Start of READING TEXT

Posted on 11:37 PM, under

I am a sexist, ableist, and all-around politically incorrect pig.

I enjoy listening to and cracking jokes about hippies and their hairy armpits. I snort whenever I hear words like 'handicapable', 'cisgender', 'African American', and the like. As soon as I hear someone go on tirades against the Patriarchy, or Illuminati, or Zionists, or Republicans, or global warming? Yeah, they're pretty much not only tuned off - most of the times, they're permalabeled as idiots.

To cite an specific example of eye roll-inducing comments? "I am still very offended by the portrayal of Chinese Americans in The Hangover."

Being politically correct will be the death of rational, thorough, logical thinking.

Believe me, I tried the whole politically-correct thing. I fancied myself an eco-conscious, diversity-loving feminist social-justiceist. Then I realised: the more you try to include the more you exclude. The less you try to insult the less you'll make everyone happy. It was so disturbing, so depressing ...

... until I listened to an Inner Voice that said: "flip them the bird. You're not making them happy now, you won't make them happy ever. Ignore. And go with what feels right."

I am a lot of bad things. I am rude, obnoxious, ill-tempered. The worst of all is, I am brutally honest. And I will not give a crap about your feelings once I am meddled with.

I will make you seethe in anger. If you fancy yourself all the things I thought I was, chances are you'll contact me. You'll let me know you don't agree, and how you think I make society worse nowadays, or what have you.

Rest assured that in 9 cases out of 10, your e-mail will make no difference (just ask your Senator). The best you can do is make me giggle as I read your rant, or make me reflect in the odd chance. The worst you can do is ... nothing. I will delete your message and my life will go on, as happy as it was before.

In short?

I am a rude, sexist, ableist pig - and I wouldn't change it for the world.

End of READING TEXT
Start of DATA

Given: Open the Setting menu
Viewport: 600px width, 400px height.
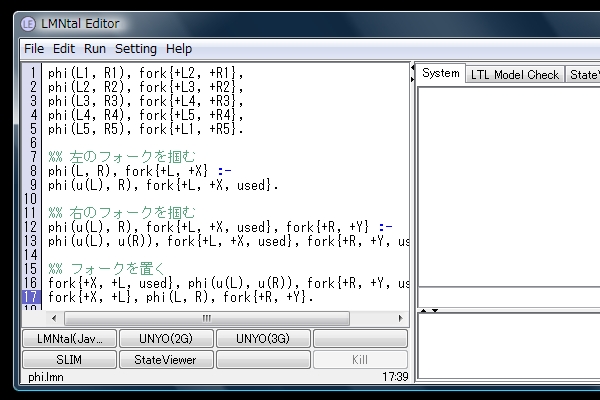Looking at the screenshot, I should pyautogui.click(x=136, y=48).
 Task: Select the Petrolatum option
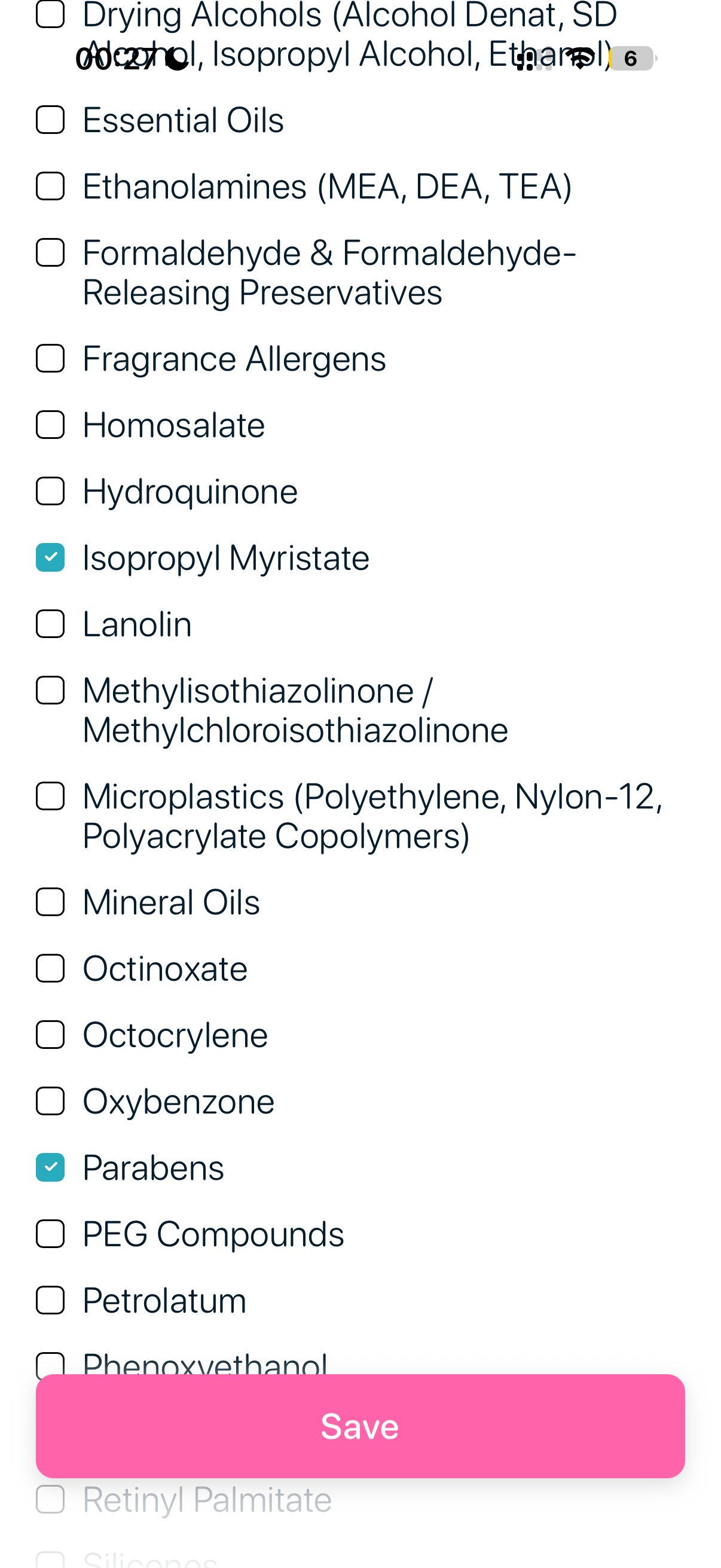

End of DATA

_PROBLEMS AND TASKS_
A: Rewrite the part of the blog post on political correctness starting at "I am a lot of" and ending at "it was before.", changing "Senator" to "Representative".
B: Please condense the paragraph of the blog post on political correctness that begins "Rest assured that in 9 cases out of 10" into two shorter sentences, keeping its main facts.
The listing comes from a separate source.

_ANSWERS TO THE PROBLEMS_
A:
I am a lot of bad things. I am rude, obnoxious, ill-tempered. The worst of all is, I am brutally honest. And I will not give a crap about your feelings once I am meddled with.

I will make you seethe in anger. If you fancy yourself all the things I thought I was, chances are you'll contact me. You'll let me know you don't agree, and how you think I make society worse nowadays, or what have you.

Rest assured that in 9 cases out of 10, your e-mail will make no difference (just ask your Representative). The best you can do is make me giggle as I read your rant, or make me reflect in the odd chance. The worst you can do is ... nothing. I will delete your message and my life will go on, as happy as it was before.

B: In 9 cases out of 10, your e-mail will make no difference; at best it will make me giggle or, on the odd chance, reflect. At worst it does nothing: I will delete it, and my life will go on as happily as before.